Sunday, August 25, 2013

Prompt 4 was a review for me. I've heard all that stuff from Lauren before, but am I practicing it in my life at this point? No. I know about goal overwhelm, about taking baby steps, and about "something is always better than nothing". I am the queen of overwhelm - my first Vitality blog post was dripping with overwhelm. I get overwhelmed just thinking about trying to lose weight and still have the same lifestyle - then I freak out, panic, and quit. Then I restart, get overwhelmed and quit.

Something I don't understand is that if it's true that my plan is the problem, and I'm not, how much simpler can I get from what I'm already trying to do (and not doing)? Eating healthy and exercising 10 minutes. If I can't even do that, how much farther can I scale back?

Ok, so I've recognized this unhealthy behavior, and can feel myself getting overwhelmed by just talking about being overwhelmed!! What do I do about it? How do I change?!

Maybe making a "done" list will be helpful in re-framing my thinking. I used to journal positive affirmations and a few steps I took towards my goals every night, but I stopped, probably because I got overwhelmed that I didn't reach my goal in the timeframe I wanted. Maybe I need to build momentum off of a ridiculously simple task. Like drinking my water everyday for a week, and anything else great I do is just a bonus?

Prompt 5: Forgiveness.

In the past, I could have said I needed to forgive a couple different people, those who caused great pain to my soul, but I think I can say that I've made progress in letting those things (and those people) go. Today, the person I hold the most resentment towards is myself. I'm angry at myself for not reaching my goals. I'm angry that I didn't put down that milkshake in favor of a healthy body, a healthy future. I'm angry that this is a struggle for me, when it's not for others. I'm angry that I can't do what I want, eat/drink what I want and still reach my goals.

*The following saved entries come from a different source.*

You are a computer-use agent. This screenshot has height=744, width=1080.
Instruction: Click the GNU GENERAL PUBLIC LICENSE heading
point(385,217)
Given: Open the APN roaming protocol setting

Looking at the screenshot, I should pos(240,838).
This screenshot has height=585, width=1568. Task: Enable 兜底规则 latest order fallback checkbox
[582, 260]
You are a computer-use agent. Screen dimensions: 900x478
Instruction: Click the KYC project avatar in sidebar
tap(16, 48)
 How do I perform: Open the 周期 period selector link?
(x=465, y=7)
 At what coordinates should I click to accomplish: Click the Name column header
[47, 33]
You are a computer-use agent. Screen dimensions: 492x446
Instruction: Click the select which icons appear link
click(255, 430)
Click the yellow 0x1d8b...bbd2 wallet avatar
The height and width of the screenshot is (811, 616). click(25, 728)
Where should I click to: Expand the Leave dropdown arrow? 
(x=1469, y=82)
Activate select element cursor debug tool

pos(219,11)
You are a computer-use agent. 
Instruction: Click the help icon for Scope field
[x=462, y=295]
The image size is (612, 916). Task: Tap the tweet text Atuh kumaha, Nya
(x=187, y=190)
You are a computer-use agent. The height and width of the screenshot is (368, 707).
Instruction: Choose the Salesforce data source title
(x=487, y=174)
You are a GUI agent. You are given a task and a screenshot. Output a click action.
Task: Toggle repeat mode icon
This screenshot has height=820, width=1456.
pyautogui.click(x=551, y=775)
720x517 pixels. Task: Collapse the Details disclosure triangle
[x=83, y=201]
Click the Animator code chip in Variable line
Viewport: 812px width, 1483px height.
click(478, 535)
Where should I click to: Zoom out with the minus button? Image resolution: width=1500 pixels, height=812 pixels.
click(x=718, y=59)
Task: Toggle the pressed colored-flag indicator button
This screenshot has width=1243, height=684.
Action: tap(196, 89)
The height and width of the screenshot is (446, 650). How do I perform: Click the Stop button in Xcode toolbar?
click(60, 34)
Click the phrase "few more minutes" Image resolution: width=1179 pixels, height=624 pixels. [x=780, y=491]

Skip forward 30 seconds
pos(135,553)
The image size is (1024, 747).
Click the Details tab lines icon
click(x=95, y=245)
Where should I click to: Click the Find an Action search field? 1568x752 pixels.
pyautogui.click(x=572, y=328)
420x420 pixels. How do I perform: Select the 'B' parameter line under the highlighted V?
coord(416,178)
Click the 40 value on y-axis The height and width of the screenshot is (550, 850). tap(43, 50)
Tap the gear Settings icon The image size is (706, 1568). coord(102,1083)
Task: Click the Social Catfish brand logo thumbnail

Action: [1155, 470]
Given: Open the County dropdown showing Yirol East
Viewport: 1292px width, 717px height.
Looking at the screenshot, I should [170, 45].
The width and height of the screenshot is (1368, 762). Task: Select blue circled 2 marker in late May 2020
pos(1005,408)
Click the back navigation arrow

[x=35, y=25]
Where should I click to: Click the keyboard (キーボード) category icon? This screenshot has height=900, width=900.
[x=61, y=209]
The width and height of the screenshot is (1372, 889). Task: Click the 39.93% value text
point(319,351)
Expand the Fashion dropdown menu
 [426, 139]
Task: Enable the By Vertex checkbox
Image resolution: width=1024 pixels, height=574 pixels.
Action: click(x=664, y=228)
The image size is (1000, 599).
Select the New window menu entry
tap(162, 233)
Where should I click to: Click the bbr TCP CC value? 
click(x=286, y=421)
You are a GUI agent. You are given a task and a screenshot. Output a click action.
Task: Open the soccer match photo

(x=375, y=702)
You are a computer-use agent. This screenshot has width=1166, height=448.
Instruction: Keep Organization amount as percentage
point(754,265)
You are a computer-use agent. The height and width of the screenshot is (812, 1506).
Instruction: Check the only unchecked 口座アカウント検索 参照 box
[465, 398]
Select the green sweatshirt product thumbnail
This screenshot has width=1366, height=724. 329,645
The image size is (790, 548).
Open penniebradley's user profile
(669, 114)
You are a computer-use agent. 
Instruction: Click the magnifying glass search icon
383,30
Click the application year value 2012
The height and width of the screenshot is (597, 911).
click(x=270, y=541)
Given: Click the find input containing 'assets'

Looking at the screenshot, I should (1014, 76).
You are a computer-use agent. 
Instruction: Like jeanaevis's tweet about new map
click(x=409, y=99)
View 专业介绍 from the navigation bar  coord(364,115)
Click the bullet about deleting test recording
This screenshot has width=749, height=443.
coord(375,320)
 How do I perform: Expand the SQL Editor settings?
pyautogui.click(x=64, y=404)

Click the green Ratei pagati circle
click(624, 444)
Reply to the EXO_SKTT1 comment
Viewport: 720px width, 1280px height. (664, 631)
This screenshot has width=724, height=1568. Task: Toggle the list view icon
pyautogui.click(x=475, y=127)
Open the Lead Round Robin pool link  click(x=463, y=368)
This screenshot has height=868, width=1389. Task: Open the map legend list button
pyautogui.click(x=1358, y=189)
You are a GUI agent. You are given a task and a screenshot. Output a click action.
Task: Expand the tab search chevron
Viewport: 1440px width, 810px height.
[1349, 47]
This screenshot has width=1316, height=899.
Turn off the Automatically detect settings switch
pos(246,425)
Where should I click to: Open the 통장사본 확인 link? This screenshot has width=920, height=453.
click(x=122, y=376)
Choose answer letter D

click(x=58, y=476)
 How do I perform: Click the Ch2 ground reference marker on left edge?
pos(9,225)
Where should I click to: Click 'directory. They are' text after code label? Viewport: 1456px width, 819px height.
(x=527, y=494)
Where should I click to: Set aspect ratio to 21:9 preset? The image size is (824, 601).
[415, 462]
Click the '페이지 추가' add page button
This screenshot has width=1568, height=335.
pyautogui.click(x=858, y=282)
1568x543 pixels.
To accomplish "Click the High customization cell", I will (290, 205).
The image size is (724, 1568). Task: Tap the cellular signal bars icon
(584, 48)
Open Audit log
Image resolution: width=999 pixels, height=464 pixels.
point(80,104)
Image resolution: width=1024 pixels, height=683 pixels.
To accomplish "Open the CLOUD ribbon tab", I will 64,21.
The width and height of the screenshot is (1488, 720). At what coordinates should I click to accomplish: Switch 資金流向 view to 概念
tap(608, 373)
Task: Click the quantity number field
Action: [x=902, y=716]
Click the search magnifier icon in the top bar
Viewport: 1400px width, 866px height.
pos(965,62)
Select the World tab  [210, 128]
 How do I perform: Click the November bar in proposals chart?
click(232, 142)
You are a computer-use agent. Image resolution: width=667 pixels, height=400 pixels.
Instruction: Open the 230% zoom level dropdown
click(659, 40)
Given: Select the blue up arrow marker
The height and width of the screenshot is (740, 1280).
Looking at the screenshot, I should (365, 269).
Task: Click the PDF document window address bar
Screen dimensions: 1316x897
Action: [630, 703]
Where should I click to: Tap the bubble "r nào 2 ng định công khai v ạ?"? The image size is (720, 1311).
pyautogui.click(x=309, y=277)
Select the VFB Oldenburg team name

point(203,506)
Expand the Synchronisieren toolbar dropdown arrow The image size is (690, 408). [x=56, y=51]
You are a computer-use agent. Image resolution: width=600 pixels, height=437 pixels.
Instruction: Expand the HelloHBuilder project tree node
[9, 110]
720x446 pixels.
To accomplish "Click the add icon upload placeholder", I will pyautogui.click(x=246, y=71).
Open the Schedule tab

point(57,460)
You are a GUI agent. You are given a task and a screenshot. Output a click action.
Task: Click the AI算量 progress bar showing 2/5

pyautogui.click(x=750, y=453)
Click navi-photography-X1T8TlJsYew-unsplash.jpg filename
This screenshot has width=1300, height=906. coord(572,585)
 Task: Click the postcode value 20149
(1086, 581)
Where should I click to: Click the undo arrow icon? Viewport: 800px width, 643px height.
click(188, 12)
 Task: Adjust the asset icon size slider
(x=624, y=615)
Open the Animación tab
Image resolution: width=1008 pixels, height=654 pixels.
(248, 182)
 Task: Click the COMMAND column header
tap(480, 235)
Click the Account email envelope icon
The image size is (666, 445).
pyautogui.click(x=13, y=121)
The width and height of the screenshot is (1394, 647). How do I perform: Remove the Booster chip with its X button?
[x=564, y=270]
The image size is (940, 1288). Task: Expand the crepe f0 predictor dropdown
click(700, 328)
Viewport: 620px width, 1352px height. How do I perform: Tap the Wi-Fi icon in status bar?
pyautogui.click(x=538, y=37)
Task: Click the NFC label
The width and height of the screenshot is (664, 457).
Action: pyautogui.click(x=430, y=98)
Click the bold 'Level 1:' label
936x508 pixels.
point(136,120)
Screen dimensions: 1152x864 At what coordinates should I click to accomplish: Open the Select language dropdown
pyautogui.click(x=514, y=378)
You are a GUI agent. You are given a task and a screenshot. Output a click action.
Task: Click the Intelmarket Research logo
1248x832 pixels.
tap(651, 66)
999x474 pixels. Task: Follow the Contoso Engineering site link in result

My plan is to stop the negative self talk about the past. I can't change the fact that I've been trying to lose weight for better part of the last 20 years. I can't change that I haven't reached my goal, can't change that I've made progress and took two steps back. What I can change is how I move forward. I can decide to take baby steps towards my goals. I can decide to make healthy choices, and I can decide to still be on my own team when I things don't go perfectly. I need to support myself and be my own cheerleader. If I can't do that, how can I expect anybody else to?